Stored records:

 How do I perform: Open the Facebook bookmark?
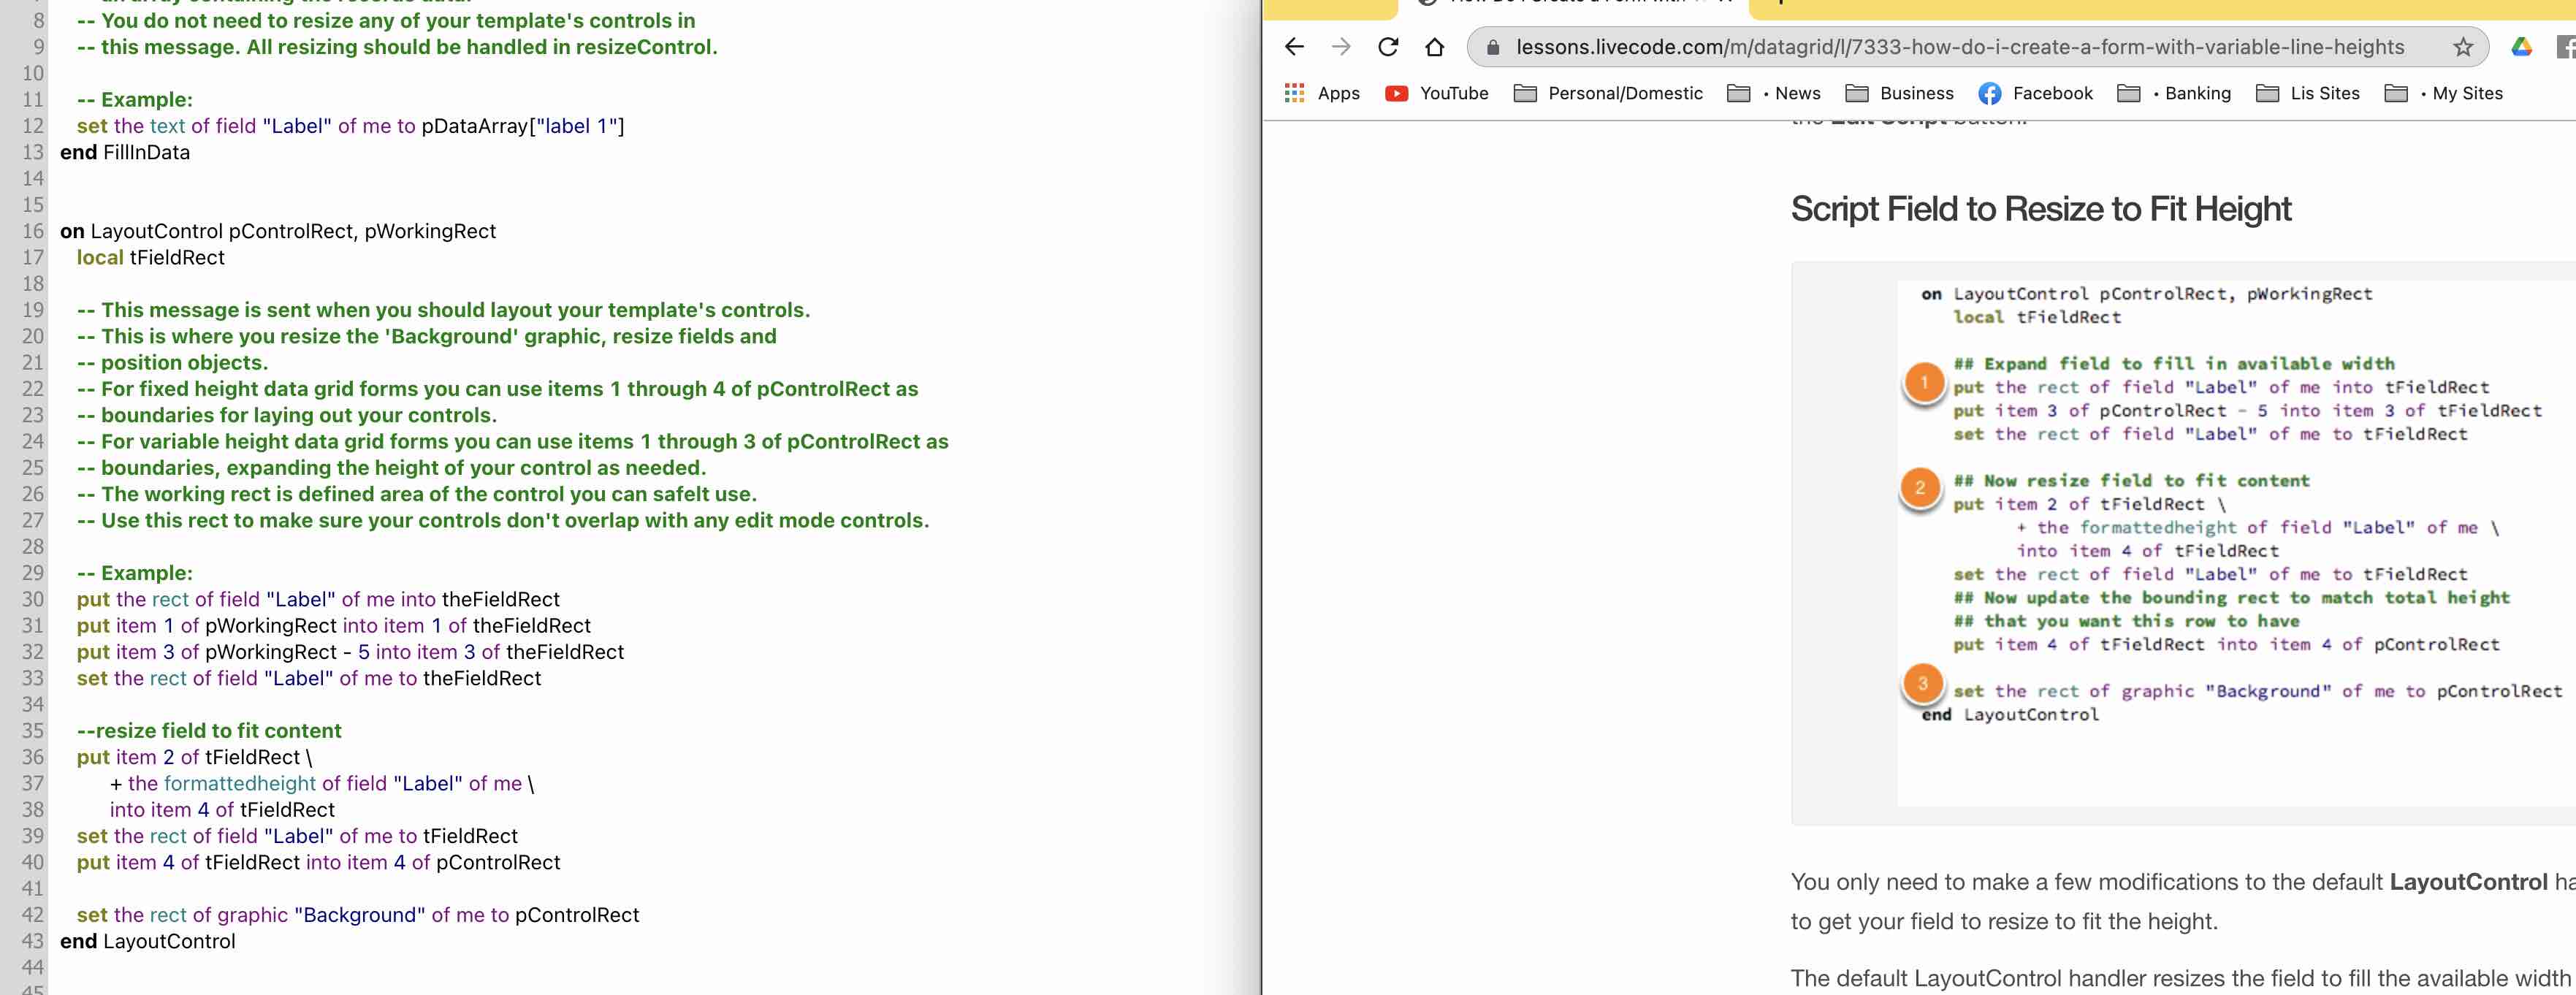(x=2035, y=93)
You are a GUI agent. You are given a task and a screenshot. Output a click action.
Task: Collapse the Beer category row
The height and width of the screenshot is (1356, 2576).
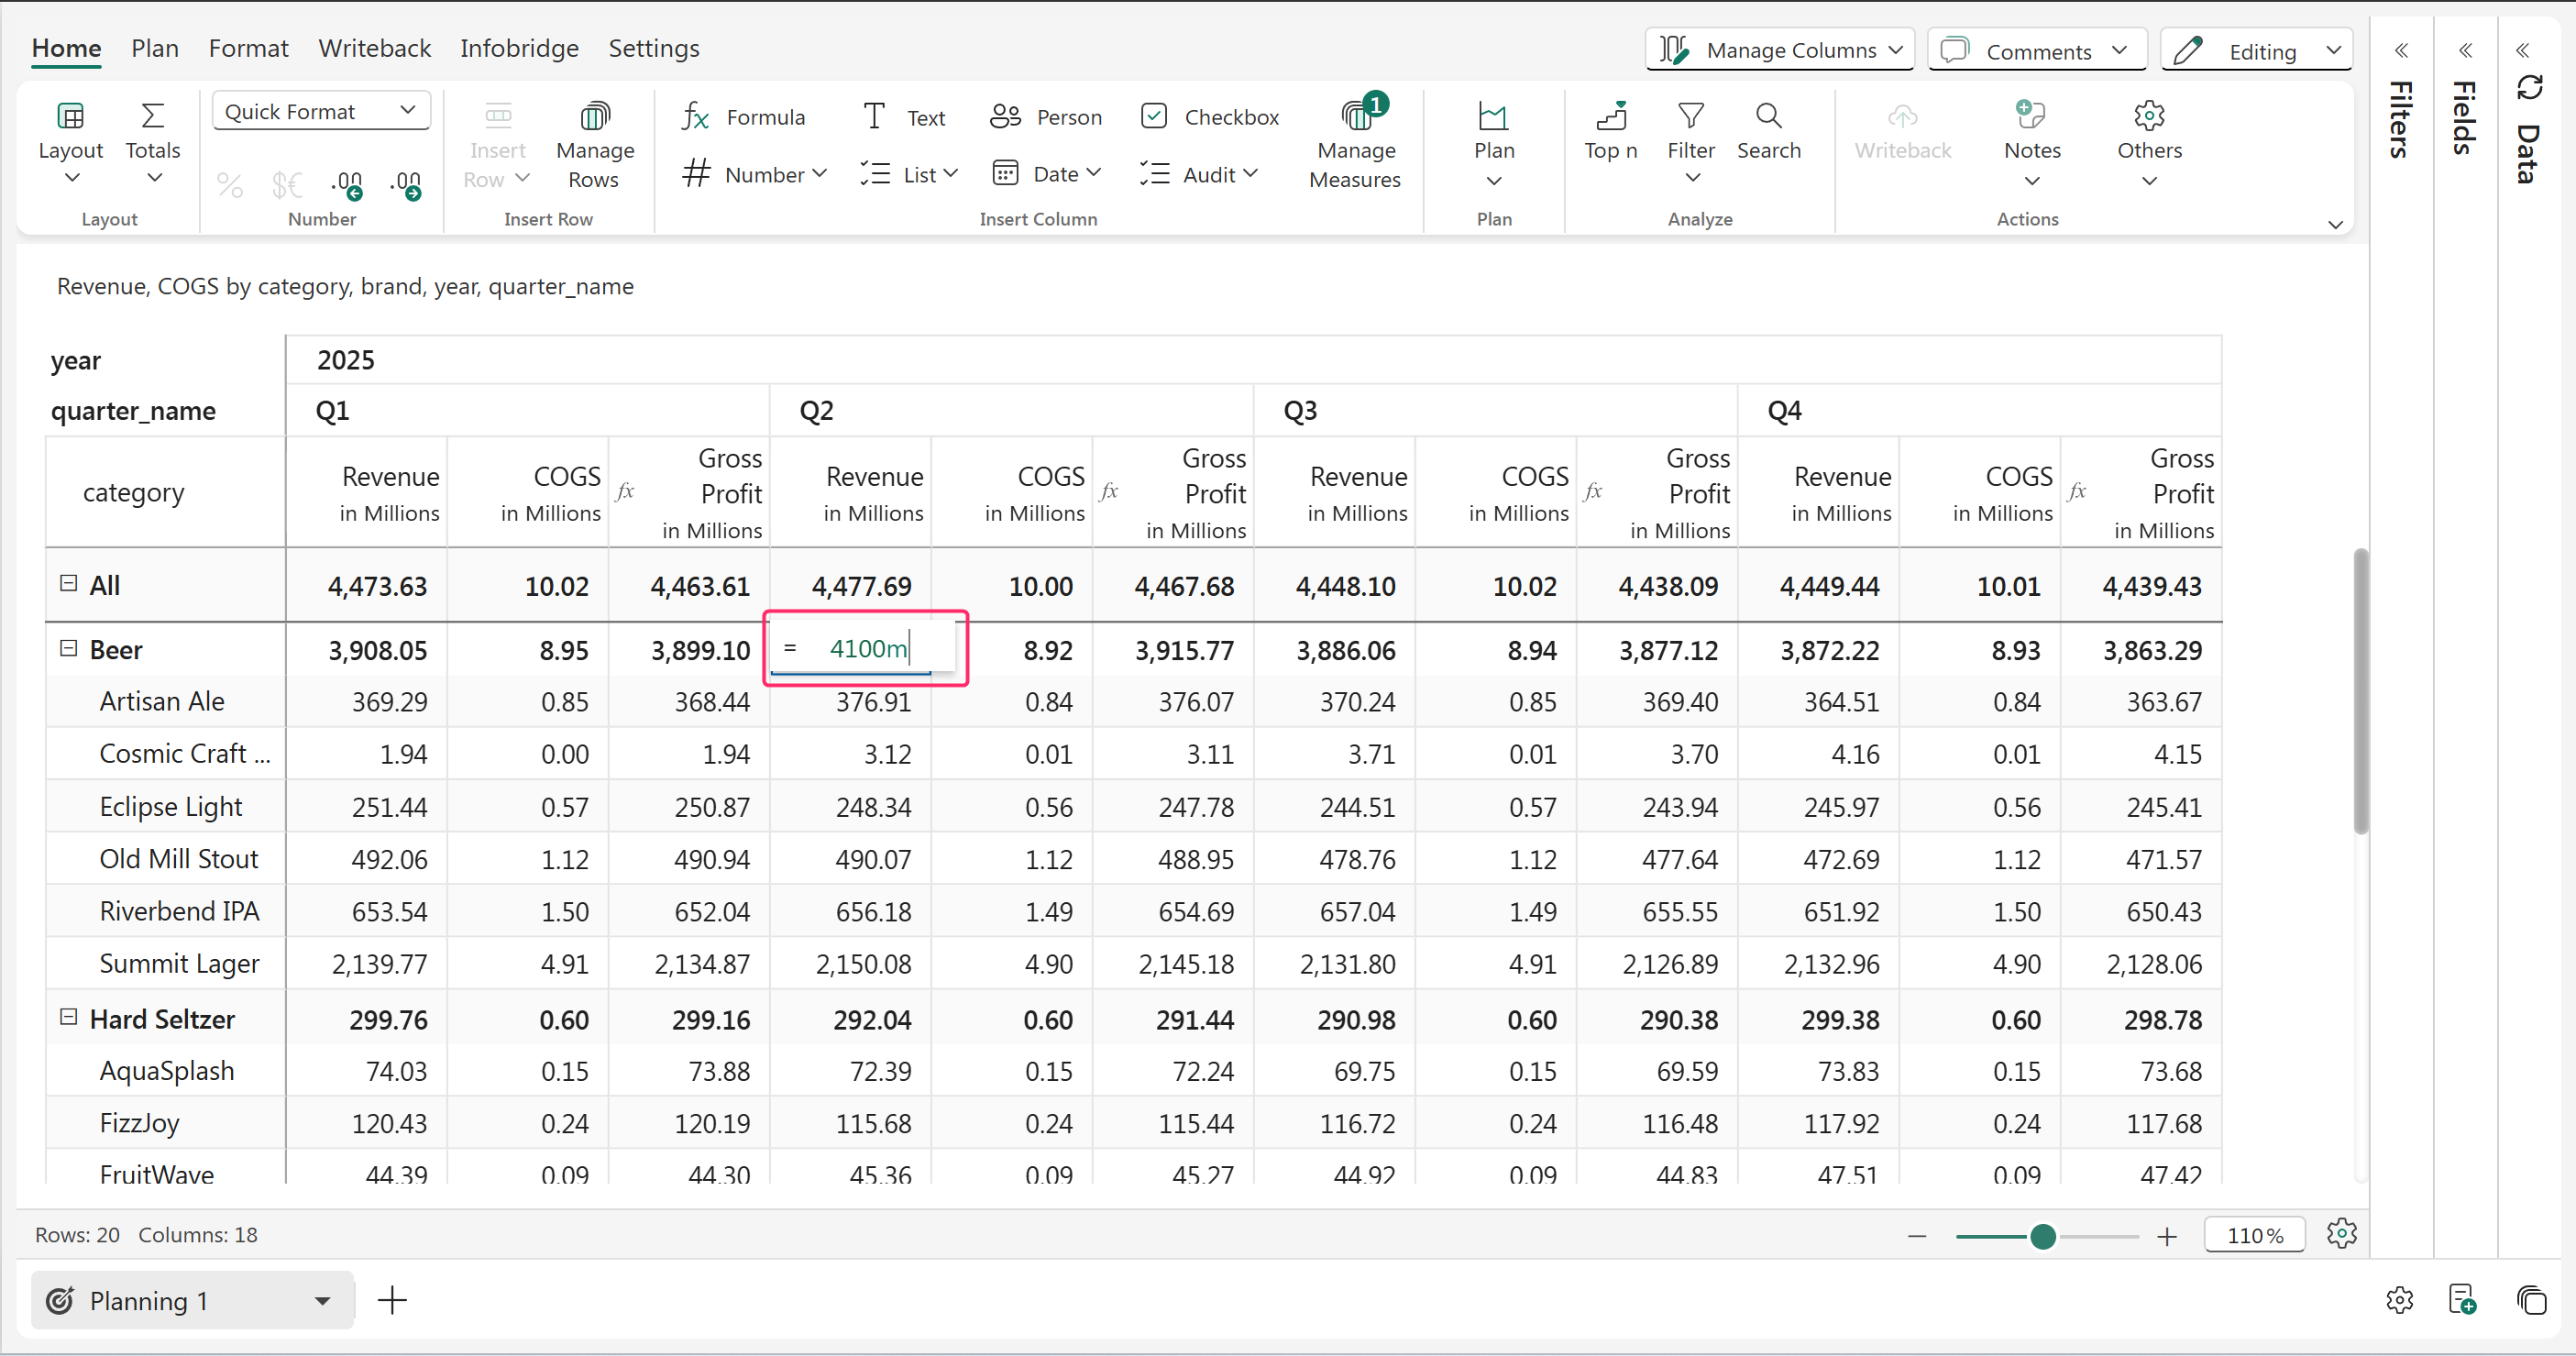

TASK TO COMPLETE: The answer consists of every line above in which the word "screenshot" occurs.

TASK RESULT:
You are a GUI agent. You are given a task and a screenshot. Output a click action.
The height and width of the screenshot is (1356, 2576).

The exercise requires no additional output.